- [Problem requirements] Everything from the first line of the entries through the line containing "Image resolution: width=616" is to be retyped exactly, and nothing beyond it.

- [Input for this task]
____________

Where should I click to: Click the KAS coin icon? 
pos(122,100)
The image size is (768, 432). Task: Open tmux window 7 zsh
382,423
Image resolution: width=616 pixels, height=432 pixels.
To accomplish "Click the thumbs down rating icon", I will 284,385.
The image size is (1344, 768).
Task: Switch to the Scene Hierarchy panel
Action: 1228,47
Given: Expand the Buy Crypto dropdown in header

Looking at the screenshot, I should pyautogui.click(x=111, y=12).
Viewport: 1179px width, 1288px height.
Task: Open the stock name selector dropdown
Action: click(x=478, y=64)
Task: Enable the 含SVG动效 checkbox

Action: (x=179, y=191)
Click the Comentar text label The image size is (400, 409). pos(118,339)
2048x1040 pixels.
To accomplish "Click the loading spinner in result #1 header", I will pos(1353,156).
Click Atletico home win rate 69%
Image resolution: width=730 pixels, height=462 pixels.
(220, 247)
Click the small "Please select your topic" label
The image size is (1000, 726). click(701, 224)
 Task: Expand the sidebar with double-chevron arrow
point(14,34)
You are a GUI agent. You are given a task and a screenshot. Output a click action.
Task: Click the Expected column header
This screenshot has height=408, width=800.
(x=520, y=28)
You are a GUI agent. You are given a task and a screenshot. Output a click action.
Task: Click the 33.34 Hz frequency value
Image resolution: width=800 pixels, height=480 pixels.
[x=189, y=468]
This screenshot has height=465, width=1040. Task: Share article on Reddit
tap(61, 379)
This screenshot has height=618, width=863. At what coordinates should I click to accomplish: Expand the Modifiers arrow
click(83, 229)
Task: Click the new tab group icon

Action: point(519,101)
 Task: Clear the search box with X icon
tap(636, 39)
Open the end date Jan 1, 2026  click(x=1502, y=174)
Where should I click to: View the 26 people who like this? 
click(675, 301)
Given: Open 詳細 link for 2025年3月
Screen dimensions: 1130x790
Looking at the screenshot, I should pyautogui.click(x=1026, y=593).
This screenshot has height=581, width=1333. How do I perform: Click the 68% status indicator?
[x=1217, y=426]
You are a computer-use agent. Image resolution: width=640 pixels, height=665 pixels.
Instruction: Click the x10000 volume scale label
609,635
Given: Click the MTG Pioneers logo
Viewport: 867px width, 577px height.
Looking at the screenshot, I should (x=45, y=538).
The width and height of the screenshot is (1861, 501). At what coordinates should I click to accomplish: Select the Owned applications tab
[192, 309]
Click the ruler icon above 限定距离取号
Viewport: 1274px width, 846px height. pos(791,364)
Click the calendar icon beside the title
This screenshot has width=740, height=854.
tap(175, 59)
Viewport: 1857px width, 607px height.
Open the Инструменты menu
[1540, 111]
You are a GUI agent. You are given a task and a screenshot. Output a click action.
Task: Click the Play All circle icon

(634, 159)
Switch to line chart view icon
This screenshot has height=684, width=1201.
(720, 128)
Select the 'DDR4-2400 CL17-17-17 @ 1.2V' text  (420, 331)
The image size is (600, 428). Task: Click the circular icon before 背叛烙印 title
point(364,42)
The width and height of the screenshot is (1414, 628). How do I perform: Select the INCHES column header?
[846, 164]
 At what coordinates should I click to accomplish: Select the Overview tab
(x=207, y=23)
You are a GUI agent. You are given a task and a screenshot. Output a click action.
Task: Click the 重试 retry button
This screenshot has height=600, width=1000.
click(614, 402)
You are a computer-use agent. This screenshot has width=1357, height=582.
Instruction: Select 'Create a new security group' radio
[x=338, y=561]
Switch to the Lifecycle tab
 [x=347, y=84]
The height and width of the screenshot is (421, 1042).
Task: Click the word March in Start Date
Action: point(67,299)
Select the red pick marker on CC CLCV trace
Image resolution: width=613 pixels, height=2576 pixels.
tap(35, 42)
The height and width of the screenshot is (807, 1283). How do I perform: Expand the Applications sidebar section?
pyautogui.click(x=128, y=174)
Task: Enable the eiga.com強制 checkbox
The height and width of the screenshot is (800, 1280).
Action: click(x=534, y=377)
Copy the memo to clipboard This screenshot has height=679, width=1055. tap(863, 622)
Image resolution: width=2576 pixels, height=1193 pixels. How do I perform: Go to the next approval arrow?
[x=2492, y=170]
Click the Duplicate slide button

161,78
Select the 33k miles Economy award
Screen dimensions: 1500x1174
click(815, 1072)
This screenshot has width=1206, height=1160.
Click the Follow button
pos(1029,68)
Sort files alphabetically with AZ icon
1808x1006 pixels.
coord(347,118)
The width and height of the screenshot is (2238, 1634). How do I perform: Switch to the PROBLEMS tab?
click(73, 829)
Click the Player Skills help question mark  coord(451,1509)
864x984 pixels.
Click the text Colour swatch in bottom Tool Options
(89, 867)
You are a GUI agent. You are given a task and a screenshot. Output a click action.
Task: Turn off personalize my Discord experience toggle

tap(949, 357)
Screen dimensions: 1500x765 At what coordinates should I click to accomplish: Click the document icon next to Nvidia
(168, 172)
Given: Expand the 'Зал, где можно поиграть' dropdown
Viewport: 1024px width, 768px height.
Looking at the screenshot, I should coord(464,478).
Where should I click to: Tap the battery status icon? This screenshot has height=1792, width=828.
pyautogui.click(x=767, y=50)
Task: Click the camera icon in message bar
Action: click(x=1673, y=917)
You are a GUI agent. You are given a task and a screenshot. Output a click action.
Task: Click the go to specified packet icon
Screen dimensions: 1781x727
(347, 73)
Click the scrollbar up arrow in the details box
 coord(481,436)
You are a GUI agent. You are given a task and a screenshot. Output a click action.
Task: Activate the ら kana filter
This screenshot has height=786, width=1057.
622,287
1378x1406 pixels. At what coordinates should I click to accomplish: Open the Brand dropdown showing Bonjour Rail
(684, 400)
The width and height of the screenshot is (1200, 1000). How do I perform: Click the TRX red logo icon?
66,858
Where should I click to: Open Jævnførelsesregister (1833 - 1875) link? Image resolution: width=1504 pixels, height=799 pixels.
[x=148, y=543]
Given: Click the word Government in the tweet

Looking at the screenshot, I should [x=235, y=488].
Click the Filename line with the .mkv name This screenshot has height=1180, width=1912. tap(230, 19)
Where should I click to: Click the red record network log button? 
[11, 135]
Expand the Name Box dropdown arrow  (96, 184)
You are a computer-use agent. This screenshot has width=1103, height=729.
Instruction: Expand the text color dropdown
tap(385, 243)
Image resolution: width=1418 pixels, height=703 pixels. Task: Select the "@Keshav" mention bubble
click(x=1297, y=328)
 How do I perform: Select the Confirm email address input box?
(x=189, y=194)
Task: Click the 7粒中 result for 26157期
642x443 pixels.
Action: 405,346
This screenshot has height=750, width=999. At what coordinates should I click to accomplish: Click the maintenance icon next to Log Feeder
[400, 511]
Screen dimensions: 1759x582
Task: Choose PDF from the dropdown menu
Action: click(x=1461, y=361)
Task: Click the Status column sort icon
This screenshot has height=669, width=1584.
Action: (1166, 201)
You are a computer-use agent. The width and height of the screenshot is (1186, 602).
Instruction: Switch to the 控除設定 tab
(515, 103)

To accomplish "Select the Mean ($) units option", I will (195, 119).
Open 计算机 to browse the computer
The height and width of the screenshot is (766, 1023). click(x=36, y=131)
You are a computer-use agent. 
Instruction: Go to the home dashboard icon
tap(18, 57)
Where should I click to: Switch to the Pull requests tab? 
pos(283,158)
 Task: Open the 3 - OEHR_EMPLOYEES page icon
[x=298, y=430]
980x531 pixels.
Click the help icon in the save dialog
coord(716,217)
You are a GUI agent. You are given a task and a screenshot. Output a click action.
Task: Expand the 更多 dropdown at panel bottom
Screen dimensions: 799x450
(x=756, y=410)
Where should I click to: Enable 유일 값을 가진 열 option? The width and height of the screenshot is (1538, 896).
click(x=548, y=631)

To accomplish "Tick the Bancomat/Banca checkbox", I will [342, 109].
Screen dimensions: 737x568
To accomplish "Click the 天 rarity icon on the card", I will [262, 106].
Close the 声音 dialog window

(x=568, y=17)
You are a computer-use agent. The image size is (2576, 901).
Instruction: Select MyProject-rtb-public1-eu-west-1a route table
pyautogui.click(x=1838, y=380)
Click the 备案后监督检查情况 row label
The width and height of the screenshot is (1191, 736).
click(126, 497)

____________

- [Written response]
Where should I click to: Click the KAS coin icon? 
pos(122,100)
The image size is (768, 432). Task: Open tmux window 7 zsh
382,423
Image resolution: width=616 pixels, height=432 pixels.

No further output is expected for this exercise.